## Task statement:
Starting at the line that contains "The height and width of the screenshot is (408, 726).", repeat each line exactly until the records end, keeping both the first and the last.
**********
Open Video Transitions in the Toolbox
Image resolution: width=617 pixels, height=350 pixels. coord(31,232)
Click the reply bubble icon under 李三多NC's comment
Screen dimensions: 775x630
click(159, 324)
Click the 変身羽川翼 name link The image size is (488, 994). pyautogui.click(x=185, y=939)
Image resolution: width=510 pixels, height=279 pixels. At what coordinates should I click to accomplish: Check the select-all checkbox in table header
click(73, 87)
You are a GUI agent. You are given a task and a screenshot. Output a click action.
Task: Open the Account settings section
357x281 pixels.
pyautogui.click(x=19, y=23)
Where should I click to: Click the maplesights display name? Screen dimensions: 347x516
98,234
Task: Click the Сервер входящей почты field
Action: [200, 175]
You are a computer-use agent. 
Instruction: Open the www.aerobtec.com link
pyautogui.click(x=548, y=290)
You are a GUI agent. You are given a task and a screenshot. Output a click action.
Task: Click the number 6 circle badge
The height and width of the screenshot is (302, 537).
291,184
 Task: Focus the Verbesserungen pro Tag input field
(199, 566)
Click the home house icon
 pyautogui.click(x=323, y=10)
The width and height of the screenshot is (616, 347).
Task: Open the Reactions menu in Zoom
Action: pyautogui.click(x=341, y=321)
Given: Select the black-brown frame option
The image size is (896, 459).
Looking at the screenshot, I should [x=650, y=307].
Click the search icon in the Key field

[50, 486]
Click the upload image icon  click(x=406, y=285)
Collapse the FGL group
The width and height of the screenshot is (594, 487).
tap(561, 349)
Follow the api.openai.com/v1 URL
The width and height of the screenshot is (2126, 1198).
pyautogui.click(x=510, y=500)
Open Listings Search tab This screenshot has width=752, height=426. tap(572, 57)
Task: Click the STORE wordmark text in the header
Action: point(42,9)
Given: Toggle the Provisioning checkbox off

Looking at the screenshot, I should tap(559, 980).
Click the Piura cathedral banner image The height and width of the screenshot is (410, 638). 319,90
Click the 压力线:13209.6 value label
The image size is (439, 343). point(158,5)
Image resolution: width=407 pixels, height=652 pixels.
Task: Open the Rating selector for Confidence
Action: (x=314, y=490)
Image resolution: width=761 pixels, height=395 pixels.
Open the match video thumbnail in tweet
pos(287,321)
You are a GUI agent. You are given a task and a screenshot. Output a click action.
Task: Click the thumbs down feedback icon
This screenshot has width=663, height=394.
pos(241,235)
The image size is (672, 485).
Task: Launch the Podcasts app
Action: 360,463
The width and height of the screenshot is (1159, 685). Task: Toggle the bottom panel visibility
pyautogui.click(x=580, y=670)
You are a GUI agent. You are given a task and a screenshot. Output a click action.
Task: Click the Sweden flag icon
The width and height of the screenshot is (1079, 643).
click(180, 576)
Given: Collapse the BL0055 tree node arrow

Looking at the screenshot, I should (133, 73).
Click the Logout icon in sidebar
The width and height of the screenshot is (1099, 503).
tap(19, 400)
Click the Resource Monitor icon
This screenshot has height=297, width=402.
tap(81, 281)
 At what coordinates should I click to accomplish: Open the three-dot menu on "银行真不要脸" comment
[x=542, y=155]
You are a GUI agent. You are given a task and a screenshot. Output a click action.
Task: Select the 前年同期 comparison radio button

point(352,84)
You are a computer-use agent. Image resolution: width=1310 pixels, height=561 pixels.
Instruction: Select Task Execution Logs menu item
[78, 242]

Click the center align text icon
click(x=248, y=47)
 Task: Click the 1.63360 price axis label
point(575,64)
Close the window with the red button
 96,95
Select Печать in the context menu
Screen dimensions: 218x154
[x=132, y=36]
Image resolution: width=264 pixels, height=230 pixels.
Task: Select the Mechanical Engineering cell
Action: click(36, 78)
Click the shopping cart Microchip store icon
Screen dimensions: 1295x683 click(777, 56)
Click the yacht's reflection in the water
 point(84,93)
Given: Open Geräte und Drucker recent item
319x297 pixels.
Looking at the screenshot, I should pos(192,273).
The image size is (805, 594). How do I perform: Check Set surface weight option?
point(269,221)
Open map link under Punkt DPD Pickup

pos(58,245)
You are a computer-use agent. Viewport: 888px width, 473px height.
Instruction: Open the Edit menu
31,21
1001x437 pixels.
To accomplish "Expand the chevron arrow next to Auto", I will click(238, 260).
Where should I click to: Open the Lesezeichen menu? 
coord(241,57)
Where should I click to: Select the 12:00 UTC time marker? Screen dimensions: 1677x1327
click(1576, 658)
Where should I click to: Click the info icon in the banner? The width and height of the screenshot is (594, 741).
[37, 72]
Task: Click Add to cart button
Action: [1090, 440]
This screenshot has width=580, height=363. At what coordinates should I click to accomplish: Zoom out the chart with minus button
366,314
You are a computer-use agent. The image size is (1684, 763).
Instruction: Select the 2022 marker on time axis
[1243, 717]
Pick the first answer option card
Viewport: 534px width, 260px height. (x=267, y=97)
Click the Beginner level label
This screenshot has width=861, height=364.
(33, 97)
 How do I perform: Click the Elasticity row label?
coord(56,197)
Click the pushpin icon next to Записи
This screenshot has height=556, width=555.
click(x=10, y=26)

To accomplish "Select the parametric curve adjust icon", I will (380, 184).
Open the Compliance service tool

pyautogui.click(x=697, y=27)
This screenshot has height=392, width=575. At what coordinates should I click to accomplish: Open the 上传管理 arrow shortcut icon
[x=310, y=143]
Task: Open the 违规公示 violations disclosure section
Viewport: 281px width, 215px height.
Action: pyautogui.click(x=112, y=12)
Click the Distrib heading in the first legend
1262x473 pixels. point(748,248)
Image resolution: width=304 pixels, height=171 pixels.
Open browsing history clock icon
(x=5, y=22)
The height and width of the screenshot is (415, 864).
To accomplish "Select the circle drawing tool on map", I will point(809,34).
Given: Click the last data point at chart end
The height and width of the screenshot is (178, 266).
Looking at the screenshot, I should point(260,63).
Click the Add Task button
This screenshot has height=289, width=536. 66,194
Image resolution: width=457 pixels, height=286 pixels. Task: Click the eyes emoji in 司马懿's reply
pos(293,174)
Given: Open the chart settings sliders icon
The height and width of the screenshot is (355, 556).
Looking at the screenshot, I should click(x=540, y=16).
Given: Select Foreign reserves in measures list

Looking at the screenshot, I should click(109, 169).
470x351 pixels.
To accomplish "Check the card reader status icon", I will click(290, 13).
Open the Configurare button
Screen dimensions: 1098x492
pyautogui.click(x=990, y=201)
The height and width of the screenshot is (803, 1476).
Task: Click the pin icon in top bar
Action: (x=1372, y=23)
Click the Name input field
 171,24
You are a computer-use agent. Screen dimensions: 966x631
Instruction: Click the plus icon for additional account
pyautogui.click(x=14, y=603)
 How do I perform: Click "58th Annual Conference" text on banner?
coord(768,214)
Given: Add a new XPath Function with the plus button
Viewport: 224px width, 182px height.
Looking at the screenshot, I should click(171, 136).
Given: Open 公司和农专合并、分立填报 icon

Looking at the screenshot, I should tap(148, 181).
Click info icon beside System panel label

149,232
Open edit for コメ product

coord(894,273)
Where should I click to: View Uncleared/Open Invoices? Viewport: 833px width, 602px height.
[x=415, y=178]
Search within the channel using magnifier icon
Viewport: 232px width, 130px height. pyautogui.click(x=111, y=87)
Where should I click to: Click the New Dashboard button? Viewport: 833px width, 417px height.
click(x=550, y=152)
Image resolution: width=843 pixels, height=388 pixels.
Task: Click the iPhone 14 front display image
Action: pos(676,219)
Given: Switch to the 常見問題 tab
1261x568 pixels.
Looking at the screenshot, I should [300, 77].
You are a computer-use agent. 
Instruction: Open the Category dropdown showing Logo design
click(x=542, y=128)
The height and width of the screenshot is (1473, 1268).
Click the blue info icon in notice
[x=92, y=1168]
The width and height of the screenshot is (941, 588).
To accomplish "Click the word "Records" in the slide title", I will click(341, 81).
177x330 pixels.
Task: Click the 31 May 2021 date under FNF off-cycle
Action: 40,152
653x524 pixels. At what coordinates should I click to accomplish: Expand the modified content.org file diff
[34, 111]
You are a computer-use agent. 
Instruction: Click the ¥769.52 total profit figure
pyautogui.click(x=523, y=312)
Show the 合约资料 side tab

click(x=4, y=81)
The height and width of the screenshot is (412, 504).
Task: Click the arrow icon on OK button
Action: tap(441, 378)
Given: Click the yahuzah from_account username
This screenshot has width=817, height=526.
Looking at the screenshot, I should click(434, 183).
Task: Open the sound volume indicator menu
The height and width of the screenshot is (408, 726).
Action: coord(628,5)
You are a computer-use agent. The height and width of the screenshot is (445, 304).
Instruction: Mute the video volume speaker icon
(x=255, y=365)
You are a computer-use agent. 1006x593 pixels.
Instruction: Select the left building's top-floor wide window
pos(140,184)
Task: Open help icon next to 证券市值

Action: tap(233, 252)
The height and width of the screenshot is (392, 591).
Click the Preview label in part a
**********
## Reply:
The height and width of the screenshot is (408, 726).
Action: coord(628,5)
You are a computer-use agent. The height and width of the screenshot is (445, 304).
Instruction: Mute the video volume speaker icon
(x=255, y=365)
You are a computer-use agent. 1006x593 pixels.
Instruction: Select the left building's top-floor wide window
pos(140,184)
Task: Open help icon next to 证券市值

Action: tap(233, 252)
The height and width of the screenshot is (392, 591).
Click the Preview label in part a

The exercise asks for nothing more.